Auch Sarah-Lee Heinrich ist enttäuscht von den Grünen. Einst galt die 24-Jährige vor allem innerhalb der Nachwuchs-Organisation als Hoffnungsträgerin. Doch im September 2024, ein Jahr, nachdem ihre Amtszeit als Sprecherin der Grünen Jugend geendet war, trat sie aus der Partei aus. „Ich würde nicht sagen, dass die Grünen ihre Werte verraten haben“, erklärt sie nun mit Blick auf die Ampel. „Aber sie kamen auch nicht gegen diese Logik des Regierens an. Am Ende des Tages haben sie viele der Dinge, für die sie standen, über Bord geworfen.
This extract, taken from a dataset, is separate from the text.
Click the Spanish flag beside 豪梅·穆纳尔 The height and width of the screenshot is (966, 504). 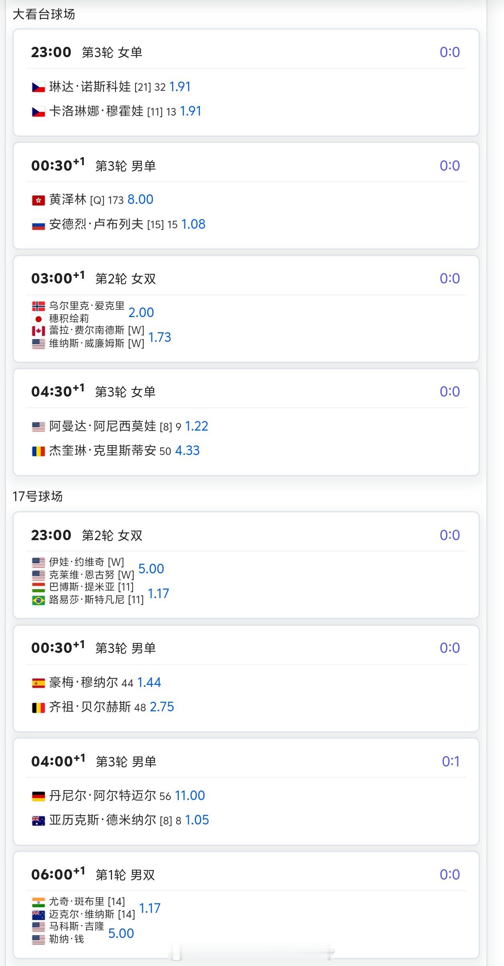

Nicht freiwillig, aber faktisch.“
Ohne Frage: Die Grünen, ehemalige wie aktuelle, wissen um ihre Probleme. Die einen, etwa der baden-württembergische Ministerpräsident Winfried Kretschmann, halten die Partei für zu unbequem. „Die Aufgabe der Politik ist es nicht, den Leuten etwas von Verzicht zu erzählen. Die Politik muss ein Wohlstandsversprechen machen, sonst werden sie nämlich nicht mehr gewählt“, lautet seine „ganz banale“ Einschätzung.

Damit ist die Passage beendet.